In wintertime all of the water taps on the pier are disconnected from the main water supply to ensure that they don’t freeze and get damaged. The Seadog is still disabled and can’t go anywhere (because the engine is still not in working order) so we can’t go to the main tap to fill up the water tank(s).
This means water usages aboard the Seadog in wintertime is restricted to as little use as possible. A mobile water tank is used to get drinking water from the main water supply, so that’s not really an issue. But for doing the dishes etc. it’s nice to have a full water tank, and of course in the ideal situation this should be both water tanks.
So I had kind of a deadline on which the leaking water tank should be repaired and operational again, because I needed to fill both tanks before the taps on the pier got disconnected.
First we (my dad) tried to weld the leaks (there seem to be more than one), but that did’t work out to well and after a few attempts it almost looked like the tank was leaking even more.
So I turned to my trusted ally; epoxy resin. This time a special kind of epoxy was used, one that was purposely created to repair industrial metal objects. This stuff can even be used to repair objects that need to withstand tremendous pressures like propellers, pumps, pipes, and of course tanks.
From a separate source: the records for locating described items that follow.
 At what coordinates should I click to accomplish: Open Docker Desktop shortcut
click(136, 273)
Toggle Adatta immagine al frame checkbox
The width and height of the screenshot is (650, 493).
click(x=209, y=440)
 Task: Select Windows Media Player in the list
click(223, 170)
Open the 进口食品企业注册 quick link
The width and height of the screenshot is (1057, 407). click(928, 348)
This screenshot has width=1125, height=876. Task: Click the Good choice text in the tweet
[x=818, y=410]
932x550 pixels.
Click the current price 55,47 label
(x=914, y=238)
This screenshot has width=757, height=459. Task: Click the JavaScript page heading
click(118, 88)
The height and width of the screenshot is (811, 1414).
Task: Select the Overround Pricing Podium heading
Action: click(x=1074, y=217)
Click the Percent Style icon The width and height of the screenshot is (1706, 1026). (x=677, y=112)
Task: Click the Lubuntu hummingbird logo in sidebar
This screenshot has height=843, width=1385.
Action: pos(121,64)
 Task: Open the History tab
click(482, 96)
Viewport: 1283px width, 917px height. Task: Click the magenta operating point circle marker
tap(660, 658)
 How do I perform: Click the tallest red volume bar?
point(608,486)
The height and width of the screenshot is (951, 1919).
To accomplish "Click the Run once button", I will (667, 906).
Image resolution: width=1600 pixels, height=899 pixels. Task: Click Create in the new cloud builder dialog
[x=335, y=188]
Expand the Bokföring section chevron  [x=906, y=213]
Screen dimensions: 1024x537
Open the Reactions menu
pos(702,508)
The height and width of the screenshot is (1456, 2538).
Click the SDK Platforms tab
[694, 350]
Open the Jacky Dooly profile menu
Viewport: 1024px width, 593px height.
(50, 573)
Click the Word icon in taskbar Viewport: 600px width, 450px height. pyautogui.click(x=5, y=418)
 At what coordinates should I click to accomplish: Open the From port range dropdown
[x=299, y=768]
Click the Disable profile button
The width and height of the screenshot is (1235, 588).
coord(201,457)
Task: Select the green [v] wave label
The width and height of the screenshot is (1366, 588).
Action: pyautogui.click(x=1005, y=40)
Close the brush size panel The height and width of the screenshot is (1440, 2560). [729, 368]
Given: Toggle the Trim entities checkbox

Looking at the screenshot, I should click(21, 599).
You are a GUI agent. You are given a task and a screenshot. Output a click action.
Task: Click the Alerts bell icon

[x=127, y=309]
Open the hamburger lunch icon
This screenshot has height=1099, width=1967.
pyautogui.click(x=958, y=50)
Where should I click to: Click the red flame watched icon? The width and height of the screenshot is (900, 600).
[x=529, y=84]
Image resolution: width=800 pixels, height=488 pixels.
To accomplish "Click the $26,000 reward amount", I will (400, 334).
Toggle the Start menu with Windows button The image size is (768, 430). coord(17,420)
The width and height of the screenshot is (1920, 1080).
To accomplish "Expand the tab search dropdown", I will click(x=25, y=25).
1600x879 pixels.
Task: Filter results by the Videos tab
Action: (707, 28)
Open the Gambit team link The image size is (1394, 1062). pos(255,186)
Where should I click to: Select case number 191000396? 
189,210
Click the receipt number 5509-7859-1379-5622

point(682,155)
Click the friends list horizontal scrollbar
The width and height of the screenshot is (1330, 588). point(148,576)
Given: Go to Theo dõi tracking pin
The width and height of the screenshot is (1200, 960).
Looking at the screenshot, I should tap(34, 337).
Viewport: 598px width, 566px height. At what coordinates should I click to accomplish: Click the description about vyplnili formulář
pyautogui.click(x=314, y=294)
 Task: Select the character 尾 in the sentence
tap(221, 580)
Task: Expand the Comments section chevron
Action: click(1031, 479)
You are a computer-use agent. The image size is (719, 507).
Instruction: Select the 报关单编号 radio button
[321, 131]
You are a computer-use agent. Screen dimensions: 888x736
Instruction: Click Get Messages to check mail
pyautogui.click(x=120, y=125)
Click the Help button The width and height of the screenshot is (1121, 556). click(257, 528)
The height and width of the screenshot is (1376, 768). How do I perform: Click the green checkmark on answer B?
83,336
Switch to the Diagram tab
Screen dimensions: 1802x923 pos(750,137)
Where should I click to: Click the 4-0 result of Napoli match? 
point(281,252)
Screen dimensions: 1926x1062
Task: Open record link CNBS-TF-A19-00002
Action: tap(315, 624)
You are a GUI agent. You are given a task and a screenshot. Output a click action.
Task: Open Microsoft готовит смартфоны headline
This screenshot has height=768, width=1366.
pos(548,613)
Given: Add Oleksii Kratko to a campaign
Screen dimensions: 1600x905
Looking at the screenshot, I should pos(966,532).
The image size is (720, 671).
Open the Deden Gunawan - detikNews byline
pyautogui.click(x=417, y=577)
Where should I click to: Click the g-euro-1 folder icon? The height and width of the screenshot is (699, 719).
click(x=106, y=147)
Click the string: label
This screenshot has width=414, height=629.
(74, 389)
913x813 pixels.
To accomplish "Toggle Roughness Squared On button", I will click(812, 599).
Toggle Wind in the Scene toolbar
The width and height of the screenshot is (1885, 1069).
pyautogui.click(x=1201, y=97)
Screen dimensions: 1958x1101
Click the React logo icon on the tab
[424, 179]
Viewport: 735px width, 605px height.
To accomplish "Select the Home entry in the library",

It’s called WEICON Plastic Metal (http://www.weicon.com/pages/en/products/adhesive/2c-adhesive/plastic-metal.php) and can even be used to repair broken tools etc. and after correct application can be drilled, milled, ground and or filed.
It’s quite expensive, but then you do know for sure you got the right stuff.
Of course I first needed to disconnect and remove the tank and transport it to my parents shed where I could clean and prepare the surface before applying this “plastic metal”.
It did take a few tries before all the leaks where properly sealed and in total I might have been working on this “little” project for three to four weeks before the tank could be put back in it’s place. But lucky for me that was just in time before the water taps were disconnected, so all in all it turned out very well. The tank has been in use for almost three months now, without any leakage so I guess it was a great success indeed.